Instructions to follow
The records that follow are to be repeated exactly, with no pictures carried over.

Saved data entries
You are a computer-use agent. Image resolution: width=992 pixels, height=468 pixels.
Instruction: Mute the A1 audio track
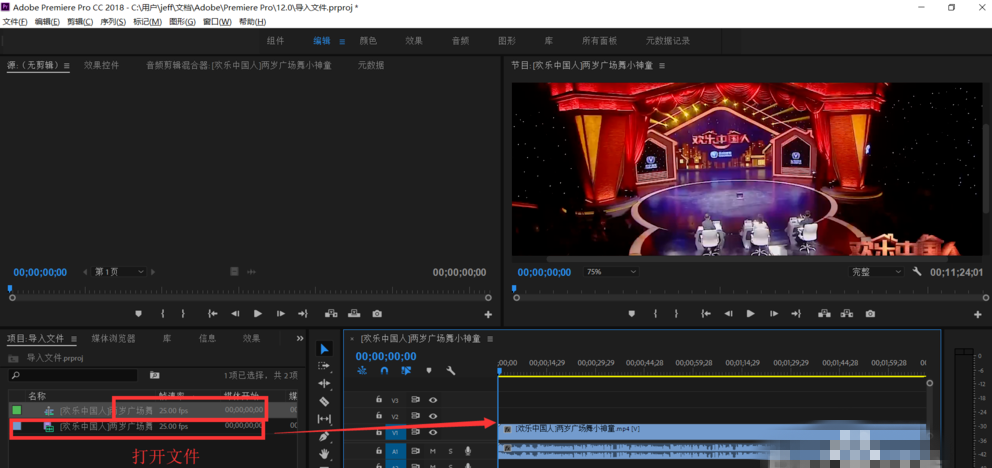point(433,452)
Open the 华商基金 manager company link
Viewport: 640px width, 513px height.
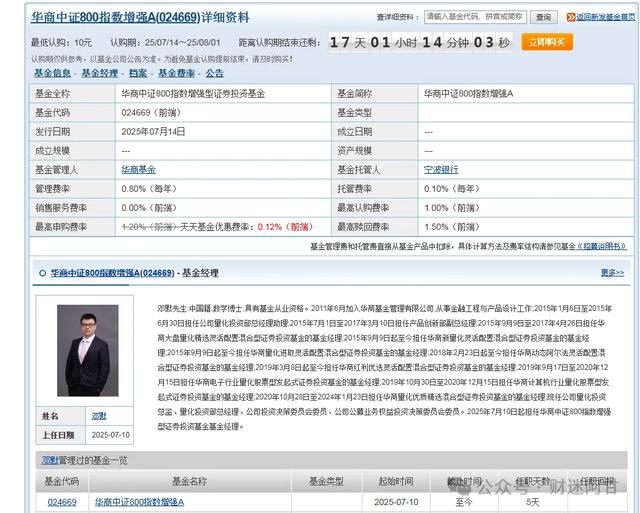point(138,170)
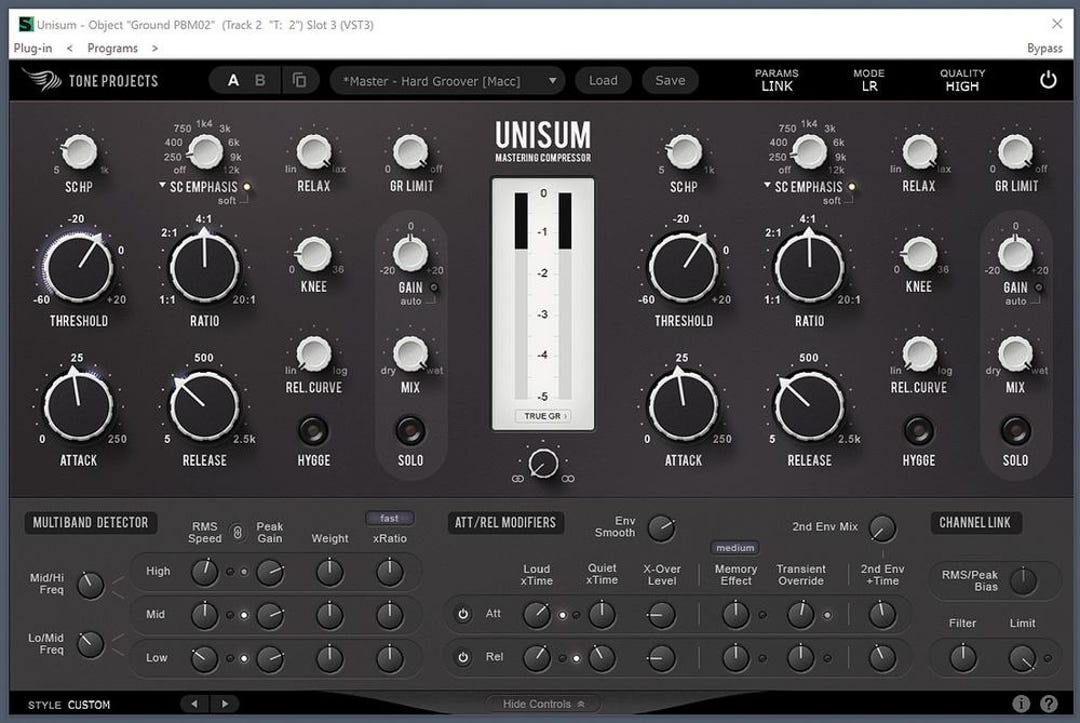Click the left arrow next to STYLE CUSTOM
The width and height of the screenshot is (1080, 723).
195,703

Result of the exercise
You are a computer-use agent. Image resolution: width=992 pixels, height=468 pixels.
Instruction: Mute the A1 audio track
point(433,452)
Open the 华商基金 manager company link
Viewport: 640px width, 513px height.
point(138,170)
Click the left arrow next to STYLE CUSTOM
The width and height of the screenshot is (1080, 723).
195,703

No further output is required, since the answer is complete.